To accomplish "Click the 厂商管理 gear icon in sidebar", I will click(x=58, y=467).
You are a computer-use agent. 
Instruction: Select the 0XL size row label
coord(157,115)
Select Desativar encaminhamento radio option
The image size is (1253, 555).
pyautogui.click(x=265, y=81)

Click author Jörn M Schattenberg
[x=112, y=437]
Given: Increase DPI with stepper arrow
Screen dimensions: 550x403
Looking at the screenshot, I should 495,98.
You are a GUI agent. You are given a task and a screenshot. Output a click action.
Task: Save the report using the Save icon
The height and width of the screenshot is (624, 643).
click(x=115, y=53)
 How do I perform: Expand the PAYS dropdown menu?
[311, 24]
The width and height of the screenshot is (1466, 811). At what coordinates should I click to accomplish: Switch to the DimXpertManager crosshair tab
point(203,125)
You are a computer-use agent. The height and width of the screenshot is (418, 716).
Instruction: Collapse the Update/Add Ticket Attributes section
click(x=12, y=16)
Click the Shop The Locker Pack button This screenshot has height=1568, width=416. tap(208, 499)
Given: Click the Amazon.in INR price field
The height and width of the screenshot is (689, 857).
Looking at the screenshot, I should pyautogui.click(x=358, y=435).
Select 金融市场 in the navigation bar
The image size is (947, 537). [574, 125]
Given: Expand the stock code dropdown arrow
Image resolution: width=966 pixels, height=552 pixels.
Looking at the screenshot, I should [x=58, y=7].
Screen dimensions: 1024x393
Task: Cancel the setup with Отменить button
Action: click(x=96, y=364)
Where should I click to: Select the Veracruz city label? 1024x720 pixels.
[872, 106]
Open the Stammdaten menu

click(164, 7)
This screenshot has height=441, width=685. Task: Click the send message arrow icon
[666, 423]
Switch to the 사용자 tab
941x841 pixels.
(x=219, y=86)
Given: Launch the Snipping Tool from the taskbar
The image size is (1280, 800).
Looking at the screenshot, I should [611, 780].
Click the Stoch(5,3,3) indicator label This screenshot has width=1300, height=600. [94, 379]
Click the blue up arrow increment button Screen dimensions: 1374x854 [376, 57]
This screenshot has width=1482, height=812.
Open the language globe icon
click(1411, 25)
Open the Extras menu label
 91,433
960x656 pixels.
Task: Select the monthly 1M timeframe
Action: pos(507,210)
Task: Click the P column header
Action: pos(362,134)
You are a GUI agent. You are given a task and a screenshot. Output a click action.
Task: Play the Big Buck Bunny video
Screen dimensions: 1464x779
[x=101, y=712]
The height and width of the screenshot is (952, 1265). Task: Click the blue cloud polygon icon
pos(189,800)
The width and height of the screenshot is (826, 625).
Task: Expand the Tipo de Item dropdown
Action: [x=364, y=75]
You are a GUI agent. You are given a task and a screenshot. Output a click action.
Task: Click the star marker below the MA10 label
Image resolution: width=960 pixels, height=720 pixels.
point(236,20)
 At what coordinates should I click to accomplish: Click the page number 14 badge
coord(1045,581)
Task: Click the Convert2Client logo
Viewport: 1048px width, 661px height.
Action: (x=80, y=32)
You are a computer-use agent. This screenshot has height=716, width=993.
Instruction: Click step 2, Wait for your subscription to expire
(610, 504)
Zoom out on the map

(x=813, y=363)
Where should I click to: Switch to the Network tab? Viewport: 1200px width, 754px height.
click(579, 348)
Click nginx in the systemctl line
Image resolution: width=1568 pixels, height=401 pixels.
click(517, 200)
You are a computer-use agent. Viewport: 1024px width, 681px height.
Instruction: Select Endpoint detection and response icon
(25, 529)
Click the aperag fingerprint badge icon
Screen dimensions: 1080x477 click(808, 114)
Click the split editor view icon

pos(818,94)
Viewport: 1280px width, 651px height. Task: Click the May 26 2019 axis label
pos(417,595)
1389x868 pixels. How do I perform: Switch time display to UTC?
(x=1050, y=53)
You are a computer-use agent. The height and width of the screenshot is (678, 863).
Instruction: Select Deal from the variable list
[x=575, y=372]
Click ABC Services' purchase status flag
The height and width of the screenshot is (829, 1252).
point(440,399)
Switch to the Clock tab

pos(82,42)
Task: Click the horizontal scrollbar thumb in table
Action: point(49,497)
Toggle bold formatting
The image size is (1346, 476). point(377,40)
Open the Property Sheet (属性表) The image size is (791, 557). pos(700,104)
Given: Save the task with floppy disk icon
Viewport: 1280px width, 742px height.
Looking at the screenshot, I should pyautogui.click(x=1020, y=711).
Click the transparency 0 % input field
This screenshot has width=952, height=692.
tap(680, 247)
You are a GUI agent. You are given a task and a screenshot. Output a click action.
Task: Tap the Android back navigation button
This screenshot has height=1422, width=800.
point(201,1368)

→ Work task:
Copy out, from the material above, each line where the word "Save" is present.

→ Response to this exercise:
Task: Save the report using the Save icon
Given: Save the task with floppy disk icon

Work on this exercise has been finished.